一番つらいときに、手を差し伸べてくれるようなことばをかけてくれたアナウンサー。そのことが10年以上経っても忘れられず、今度は自分が誰かのために情報やことばを届ける側になりたいと思い、NHKを選びました。
“等身大の自分”でことばにする
不採用通知を受け取ると、自分が否定されたような気持ちになります…。それでも私は「自分はこういう人間で、これをやってみたい、知りたい、伝えたい」ということを等身大で言葉にすることを心がけました。面接では自分のいいところをアピールすることに一生懸命になりがちですが、ありのままの自分で面接官と会話することを意識してみてほしいです。面接官と気持ちのいい言葉のキャッチボールが出来たと感じた面接は、結果もついてきたように思います。

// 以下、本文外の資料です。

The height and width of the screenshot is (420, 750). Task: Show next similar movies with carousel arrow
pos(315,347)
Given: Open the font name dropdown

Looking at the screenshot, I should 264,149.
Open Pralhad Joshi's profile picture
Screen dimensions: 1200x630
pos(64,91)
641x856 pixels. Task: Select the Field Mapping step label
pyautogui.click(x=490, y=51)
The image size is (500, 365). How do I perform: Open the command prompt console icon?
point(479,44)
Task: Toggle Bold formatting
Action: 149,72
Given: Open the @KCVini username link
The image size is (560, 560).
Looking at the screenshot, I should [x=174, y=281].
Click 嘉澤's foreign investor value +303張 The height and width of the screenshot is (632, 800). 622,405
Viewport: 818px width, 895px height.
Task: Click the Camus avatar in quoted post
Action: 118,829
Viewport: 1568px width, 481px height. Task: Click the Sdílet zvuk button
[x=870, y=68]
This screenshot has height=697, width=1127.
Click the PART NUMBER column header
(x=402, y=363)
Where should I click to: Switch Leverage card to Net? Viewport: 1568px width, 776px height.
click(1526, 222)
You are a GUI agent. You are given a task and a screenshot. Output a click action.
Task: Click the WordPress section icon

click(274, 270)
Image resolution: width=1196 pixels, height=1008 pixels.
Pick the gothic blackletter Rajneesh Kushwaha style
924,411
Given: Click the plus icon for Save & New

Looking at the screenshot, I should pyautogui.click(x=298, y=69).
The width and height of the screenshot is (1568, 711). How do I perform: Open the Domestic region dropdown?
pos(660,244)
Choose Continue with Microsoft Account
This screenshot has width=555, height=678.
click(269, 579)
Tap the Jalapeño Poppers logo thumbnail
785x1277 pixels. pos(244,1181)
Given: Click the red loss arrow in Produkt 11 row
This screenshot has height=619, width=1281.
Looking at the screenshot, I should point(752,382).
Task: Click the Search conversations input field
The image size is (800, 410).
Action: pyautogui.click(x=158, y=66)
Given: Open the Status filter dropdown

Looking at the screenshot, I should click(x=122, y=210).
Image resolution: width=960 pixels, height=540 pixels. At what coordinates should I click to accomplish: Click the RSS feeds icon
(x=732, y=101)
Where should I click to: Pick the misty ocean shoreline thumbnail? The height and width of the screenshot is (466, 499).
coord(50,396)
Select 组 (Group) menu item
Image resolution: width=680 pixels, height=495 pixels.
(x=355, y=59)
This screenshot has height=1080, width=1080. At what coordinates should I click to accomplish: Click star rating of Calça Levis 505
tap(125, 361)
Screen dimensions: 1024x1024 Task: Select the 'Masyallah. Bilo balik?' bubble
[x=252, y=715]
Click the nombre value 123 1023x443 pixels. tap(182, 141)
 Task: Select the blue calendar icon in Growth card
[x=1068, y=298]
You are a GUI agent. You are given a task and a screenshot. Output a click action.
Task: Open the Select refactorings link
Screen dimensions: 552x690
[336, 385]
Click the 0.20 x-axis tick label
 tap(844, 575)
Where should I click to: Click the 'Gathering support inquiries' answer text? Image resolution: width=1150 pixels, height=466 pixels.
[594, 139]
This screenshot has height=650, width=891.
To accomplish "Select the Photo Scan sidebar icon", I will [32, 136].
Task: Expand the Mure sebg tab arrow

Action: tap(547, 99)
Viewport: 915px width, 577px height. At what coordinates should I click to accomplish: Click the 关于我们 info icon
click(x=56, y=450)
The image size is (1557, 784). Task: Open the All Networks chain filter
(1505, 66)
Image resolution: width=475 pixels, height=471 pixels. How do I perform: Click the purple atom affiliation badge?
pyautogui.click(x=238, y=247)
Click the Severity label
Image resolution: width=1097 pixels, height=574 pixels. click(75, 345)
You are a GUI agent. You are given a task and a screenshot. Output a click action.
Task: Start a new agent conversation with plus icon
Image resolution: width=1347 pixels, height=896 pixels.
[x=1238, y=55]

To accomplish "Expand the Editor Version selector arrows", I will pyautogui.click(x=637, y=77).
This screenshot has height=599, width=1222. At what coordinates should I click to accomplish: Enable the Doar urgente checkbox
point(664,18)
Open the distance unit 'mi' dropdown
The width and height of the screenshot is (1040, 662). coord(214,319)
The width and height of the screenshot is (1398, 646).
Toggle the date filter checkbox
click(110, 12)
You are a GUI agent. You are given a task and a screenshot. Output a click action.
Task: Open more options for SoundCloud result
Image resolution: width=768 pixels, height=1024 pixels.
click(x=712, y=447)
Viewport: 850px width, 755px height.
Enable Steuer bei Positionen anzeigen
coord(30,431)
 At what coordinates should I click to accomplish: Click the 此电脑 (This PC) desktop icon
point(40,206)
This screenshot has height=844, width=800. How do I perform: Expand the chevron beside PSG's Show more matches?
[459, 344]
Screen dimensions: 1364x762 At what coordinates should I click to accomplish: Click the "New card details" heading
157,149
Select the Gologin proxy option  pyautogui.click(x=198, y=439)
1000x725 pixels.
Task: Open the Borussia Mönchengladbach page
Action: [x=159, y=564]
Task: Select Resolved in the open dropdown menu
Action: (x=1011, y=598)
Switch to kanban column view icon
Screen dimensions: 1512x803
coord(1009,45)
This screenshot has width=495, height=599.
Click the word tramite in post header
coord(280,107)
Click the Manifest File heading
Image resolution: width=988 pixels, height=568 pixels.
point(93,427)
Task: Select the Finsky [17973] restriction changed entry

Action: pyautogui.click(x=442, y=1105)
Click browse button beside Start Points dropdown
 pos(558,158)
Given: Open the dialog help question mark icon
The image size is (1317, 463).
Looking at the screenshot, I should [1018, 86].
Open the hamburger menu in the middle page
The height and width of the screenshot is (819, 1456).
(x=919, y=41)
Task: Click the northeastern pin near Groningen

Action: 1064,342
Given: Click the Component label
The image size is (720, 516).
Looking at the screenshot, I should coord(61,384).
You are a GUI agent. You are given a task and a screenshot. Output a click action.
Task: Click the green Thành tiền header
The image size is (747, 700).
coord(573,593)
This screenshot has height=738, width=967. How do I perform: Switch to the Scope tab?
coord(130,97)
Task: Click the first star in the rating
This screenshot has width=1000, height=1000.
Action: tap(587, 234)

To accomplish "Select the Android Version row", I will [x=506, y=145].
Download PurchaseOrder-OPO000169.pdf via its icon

「等身大の自分で言葉にする」ことは、アナウンサーになった今も同じように心がけています。背伸びせずに、今の自分が考えていることを言葉にしてみる。きれいな言葉でまとめられないかもしれないけれど、実感のこもった自分の言葉で伝えたい。とても勇気がいることですが、視聴者の皆さんに正直でいたいという気持ちで放送に向き合っています。
最終面接でスベった!
私は大のかき好きで、専門の資格『ジュニア・オイスター・マイスター』を取得していることをエントリーシートに書いていました。すると、NHKの最終面接で面接官に「ここにあなたの一番好きなかきがあると思って、食レポしてみてください」と。食レポなんてしたことありません。でも開き直って「身がぷりっぷりで濃厚!う~ん、おいしい~!!」とやったのですが…スベリました(笑)。面接会場がシーン…となったんです。「もうこれは落ちたかもしれない」と思いました(笑)。
入局後、当時の面接官にその話をしたら、「思いきりの良さに好感がもてたよ」と言ってもらえました。 面接では、かっこつけず思い切り自分を表現してみてほしいです。とっさの瞬発力や、相手を楽しませたいというサービス精神は、アナウンサーにとって大切なことのように思います。
自分の世界を広げる
アナウンサーの仕事は、学生時代に想像していたよりも大変で難しいなと実感していますが、それでも毎日が楽しい。ニュース、情報番組、エンターテインメント…。この仕事をしていなかったら触れなかったであろう世界、出会えなかった人。ひとつひとつに縁を感じながら真摯(しんし)に向き合い、自分の世界を広げる。とても刺激的で、幸せです。
そして、自分がNHKのアナウンサーを目指すきっかけにもなった災害時などにも視聴者の皆さんの力になれるように、これからも勉強し続けていきます。